The S&P Indexes will now track a number of companies as opposed to stock, and they commented:
Multiple share classes are becoming more common among U.S. corporations, especially in the technology sector. Were the trend ignored, some indices would have difficulty properly representing major market segments while providing sufficient liquidity to accommodate trading and necessary index adjustments. The use of multiple share classes is expected to enhance liquidity once the transition is completed. However, turnover may be caused by adjustments to current index constituents which have multiple share classes.
Prior to market open on Monday, June 23, 2014, Google Class A shares will be removed from the Nasdaq OMX Indexes and Google Class C shares will become the sole security representing Google in Nasdaq OMX Indexes.
Indeed, multi-class share structures look here to stay. Increasingly, as companies such as Facebook (NASDAQ:FB) come public they are locking in control via voting mechanisms such as Google's super-voting Class B shares. Shareholders petitioned the move, and so it went to court. The argument is that the solidification of Sergey and Larry's control of the stock vote is a value that should be paid for, and so we had this strange settlement that really didn't address the core issue.

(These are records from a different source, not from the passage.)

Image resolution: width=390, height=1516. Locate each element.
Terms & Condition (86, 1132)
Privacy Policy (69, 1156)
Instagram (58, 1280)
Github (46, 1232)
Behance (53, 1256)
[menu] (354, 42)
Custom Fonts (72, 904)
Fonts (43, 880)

This issue, however, has been longstanding. When coming public with their original dual class structure, the founders commented, "In the transition to public ownership, we have set up a corporate structure that will make it harder for outside parties to take over or influence Google."
Skepticism of Activist Investors: A Slow Death for Stock Democracy?
In an era where activist investors like Carl Icahn and Bill Ackman increasingly become more vocal publicly (e.g., through social media outlets), perhaps their fight(s) will become more symbolic of our American ideals of democracy. Historically given nicknames like "corporate raiders," these activists have recently been shown in a new light as people who will hold managements and companies alike accountable for their practices.
The macro trend of our country, out of the industrial revolution, has been toward the ability of the public to control an interest in the arms of our industries. This ability to hold a small portion of a great American company while possibly collecting an income stream in the form of dividends is now as American as Coca-Cola, baseball, and apple pie. So I watch this trend toward tyrannical corporate control with a great sadness and skepticism. What's more American, after all, than the right of the people to vote?
I will hold the common stock through the split, but will likely sell my Class C shares and move the proceeds into the Class A stock. As Google compensates employees and uses the Class C shares in investment and acquisitions, I expect that the most liquid share class will see dilution and further splits while perpetually trading at a slight discount to voting stock.